[Excerpt to read — start]

For more information
Contact the ATO www.ato.gov.au, phone 132 861
These are our top tips for cutting your medication costs.
- Buy generic medicines. They have the same active ingredients as the originally developed brand-name version, but are usually cheaper. Check first with your doctor or pharmacist to make sure there are no other factors that might impact their effectiveness.
- If it’s a prescription medicine you can ask your doctor to prescribe a less expensive brand, or ask your pharmacist if they can give you a cheaper equivalent (so long as the doctor hasn’t ticked the box marked ‘brand substitution not permitted’ on the prescription).
- Shop around and ask your pharmacist to price match.
Budget 2014 – proposed changes
From 1 January 2015, you’ll pay an additional contribution for PBS subsidised prescriptions.
- $0.80 for concession card holders – a maximum of $6.90 instead of $6.10.
- $5.00 for general patients - $42.70 instead of $37.70.
- These surcharges only apply for medicines that cost more than the co-payment, for example a medicine that cost $20 will still cost $20 for a general patient, not $5 more.
PBS safety net
If you spend over a certain amount on PBS medicine (prescription drugs covered by the government-subsidised Pharmaceutical Benefits Scheme) within one calendar year, you can get the rest of the year’s medication cheaper or free. Here’s an overview:
- If you and your family are general patients (Medicare card holders) and you spend more than $1,452.50 on PBS drugs in a calendar year, your subsequent PBS medications in that year will cost $6.10 each in 2015.
- Concessional patients and their families (those with a Centrelink or DVA concession card) paying $6.10 per script can get free PBS medicine that year once they’ve spent over $366.00 in 2015.
- If you think you’re likely to qualify, ask your pharmacist for a Prescription Record Form (PRF), on which they’ll record each PBS medication purchase. (The amount you need to spend equates to about a prescription a week, so not many people will qualify.)
- Once you’ve reached the threshold, ask your pharmacist for a Safety Net card to get your discounted or free PBS medicine.
- For further information about drugs listed on the PBS and Safety Net arrangements, ask your pharmacist, contact the PBS Information Line on 1800 020 613 (free call) or collect a brochure at your nearest Medicare Service Centre.

[Excerpt to read — finish]
[Data to examine — start]

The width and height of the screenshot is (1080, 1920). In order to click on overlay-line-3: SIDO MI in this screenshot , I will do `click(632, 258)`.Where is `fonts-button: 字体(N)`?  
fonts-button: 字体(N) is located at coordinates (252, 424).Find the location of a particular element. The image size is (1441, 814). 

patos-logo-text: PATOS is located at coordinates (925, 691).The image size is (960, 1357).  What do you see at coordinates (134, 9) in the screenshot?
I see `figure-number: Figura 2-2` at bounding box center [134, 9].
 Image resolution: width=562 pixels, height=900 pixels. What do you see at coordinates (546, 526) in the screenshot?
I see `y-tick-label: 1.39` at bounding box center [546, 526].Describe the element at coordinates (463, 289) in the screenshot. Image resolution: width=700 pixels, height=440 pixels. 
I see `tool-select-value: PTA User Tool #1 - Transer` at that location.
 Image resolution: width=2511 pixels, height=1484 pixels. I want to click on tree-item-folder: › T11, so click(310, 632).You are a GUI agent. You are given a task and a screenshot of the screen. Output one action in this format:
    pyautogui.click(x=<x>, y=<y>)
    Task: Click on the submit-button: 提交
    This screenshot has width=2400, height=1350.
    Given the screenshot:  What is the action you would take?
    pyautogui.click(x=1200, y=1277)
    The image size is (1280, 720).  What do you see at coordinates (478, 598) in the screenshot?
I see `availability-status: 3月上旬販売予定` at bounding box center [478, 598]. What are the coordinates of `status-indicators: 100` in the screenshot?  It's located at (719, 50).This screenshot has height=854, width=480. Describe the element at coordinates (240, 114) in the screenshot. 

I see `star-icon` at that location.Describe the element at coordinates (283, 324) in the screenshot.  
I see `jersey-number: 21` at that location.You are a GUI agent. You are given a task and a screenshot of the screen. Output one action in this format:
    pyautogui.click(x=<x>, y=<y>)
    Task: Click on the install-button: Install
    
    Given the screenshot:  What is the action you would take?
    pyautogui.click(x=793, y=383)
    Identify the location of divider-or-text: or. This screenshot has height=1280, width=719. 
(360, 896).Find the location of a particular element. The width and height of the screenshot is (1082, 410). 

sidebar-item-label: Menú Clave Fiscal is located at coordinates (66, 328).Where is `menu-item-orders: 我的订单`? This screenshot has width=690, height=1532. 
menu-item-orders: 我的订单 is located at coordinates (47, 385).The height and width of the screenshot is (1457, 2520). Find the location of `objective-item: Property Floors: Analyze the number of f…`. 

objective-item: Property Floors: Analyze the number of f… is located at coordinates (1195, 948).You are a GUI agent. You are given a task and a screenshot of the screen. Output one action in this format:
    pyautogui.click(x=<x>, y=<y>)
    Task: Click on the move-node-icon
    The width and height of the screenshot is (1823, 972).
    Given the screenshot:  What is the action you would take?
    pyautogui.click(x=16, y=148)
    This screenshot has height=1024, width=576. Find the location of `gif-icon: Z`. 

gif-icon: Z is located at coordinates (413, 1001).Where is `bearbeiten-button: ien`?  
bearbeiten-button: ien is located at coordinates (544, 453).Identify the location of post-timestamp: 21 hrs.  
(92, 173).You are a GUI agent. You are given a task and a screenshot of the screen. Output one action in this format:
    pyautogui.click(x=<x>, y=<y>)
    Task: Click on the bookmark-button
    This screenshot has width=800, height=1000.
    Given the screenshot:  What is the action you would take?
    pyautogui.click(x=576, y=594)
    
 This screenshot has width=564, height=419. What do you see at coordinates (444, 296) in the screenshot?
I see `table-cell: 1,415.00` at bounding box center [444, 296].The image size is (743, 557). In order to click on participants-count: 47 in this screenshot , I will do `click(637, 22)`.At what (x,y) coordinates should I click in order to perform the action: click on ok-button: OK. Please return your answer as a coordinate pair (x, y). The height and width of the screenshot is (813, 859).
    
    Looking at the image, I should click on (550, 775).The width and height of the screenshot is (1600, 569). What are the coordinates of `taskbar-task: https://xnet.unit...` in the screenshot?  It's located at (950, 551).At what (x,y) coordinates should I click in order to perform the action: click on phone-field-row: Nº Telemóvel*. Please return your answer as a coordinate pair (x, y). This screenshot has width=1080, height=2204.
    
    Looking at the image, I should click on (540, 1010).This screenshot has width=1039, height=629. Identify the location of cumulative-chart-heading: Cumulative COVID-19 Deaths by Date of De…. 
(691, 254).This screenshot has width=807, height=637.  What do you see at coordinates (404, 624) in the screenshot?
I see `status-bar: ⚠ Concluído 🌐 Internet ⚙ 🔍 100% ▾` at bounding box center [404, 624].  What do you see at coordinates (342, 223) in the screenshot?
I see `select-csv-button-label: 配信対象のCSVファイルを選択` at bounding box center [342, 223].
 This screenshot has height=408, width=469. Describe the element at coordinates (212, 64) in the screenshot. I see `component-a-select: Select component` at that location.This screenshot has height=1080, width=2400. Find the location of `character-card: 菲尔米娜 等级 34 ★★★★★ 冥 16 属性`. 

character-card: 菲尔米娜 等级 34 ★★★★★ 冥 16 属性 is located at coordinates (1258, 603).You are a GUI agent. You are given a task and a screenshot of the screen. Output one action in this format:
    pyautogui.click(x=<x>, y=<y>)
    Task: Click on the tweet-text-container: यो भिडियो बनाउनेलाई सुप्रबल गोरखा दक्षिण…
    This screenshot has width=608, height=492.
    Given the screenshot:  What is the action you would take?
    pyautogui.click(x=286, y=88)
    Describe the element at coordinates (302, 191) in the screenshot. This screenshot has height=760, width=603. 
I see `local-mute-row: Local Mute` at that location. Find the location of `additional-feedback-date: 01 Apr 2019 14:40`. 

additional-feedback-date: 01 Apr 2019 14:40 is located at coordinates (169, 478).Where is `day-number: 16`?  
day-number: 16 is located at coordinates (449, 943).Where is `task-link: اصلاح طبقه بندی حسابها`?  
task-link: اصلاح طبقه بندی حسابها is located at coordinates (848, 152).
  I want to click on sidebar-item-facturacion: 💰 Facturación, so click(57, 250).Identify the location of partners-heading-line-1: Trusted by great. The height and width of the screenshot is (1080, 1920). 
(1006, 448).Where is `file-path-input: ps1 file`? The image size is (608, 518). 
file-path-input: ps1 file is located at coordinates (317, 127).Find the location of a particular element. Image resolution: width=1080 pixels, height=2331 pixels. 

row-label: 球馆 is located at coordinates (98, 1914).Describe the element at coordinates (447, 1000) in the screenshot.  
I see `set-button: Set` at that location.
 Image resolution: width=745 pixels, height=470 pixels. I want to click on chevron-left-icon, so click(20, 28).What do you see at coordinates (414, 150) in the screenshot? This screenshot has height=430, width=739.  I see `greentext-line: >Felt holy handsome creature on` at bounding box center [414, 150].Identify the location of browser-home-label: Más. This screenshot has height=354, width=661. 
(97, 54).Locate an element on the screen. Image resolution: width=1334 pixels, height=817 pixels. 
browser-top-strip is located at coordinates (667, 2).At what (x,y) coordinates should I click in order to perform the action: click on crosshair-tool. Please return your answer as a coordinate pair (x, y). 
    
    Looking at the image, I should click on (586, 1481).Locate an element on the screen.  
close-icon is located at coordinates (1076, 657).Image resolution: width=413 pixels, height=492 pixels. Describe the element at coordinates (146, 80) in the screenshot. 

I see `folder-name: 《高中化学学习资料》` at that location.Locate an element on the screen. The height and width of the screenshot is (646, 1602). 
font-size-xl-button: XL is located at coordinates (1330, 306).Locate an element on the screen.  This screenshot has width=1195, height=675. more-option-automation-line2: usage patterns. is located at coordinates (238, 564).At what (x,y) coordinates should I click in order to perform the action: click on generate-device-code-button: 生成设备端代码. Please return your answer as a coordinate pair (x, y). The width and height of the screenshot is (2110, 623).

[Data to examine — finish]

• _Problem_: According to the medication costs text above, how much must concessional patients and their families spend in 2015 before their PBS medicine becomes free for the rest of that year?

• _Answer area_: More than $366.00.